"La douceur est une force" : Yves Duteil dévoile l'histoire de sa chanson culte "Prendre un enfant"
Yves Duteil est chanteur mais aussi auteur, compositeur, ancien maire sans étiquette de la commune de Précy-sur-Marne en Seine-et-Marne, de 1989 à 2014, commune dans laquelle a vécu la chanteuse Barbara. Cela fait un demi-siècle que sa voix résonne dans nos familles à travers son écriture et ses chansons comme Prendre un enfant (1977), Dreyfus (1997), Virages (1980), La langue de chez nous (1985) qui ont accompagnées nos vies et les souvenirs qui vont avec. Ce vendredi 12 mai 2023, Yves Duteil sort Chemin d'écriture - L'intégrale des chansons dans un coffret de 16 CD. Un livre aussi intitulé Chemin d'écriture est sorti aux éditions de l'Archipel le 4 mai dernier.
franceinfo : À l'intérieur de ce coffret, on découvre l'intégralité de votre vie. Ça vous touche ?
Yves Duteil : Ça me touche énormément parce que je me revois au début. Je m'imagine avec mon petit carnet à petits carreaux sur mon lit à essayer d'écrire mes premiers textes. Ma guitare avec les premières chansons. Et se dire que 50 ans après, on est encore là et qu'on a toujours la même passion, la même liberté... C'est un voyage dans le temps incroyable. J'avoue que je n'en reviens pas.
À quel moment démarre cette passion pour les mots ?

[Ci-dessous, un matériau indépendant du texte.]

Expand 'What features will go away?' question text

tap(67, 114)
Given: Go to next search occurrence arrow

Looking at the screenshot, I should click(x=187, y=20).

Je pense que c'est ma mère qui m'a transmis cette passion pour les mots.
Yves Duteilà franceinfo
Ma mère était championne de mots croisés et quand on mangeait à la maison, dans la salle à manger, il y avait au bout de la table un petit meuble où il y avait des lexiques. Et quand il y avait un mot qui surgissait dans la conversation, hop, elle laissait refroidir son assiette et elle fonçait vers le mur et nous donnait l'étymologie, l'orthographe, l'origine du mot. J'ai toujours gardé ça comme un trésor et aujourd'hui, je me rends compte que je porte ça en moi, comme un héritage.
En tout cas, l'écriture vous a permis de vous construire. Je voudrais qu'on parle de votre première chanson J'ai longtemps aimé la terre qu’on découvre en 1969 pour le Petit conservatoire de Mireille. Il y a toujours de l'émotion quand vous écoutez ces chansons-là, qui, évidemment, vous rappellent des souvenirs de début ?
Oui. Parce que j'ai toujours mes premiers carnets de chansons dans lesquels j'écrivais comme ça, sans savoir que j'allais faire ça toute ma vie. Et quand je vois ce début et que je m'entends chanter, il y a déjà en germe tout ce que j'ai vécu après. Et quand j'ai passé l'audition, Mireille a préféré vraiment dans tout ce que je lui ai présenté, les bossa. Elle m'a fait chanter ça pour mon arrivée et c'est vraiment ma première apparition publique.
Il y aura L'écritoire en 1974 et ce nom-là va vous accompagner tout au long de votre vie avec votre épouse. J'ai l'impression que c'est ça aussi qui définit l'homme que vous êtes. Cette fidélité.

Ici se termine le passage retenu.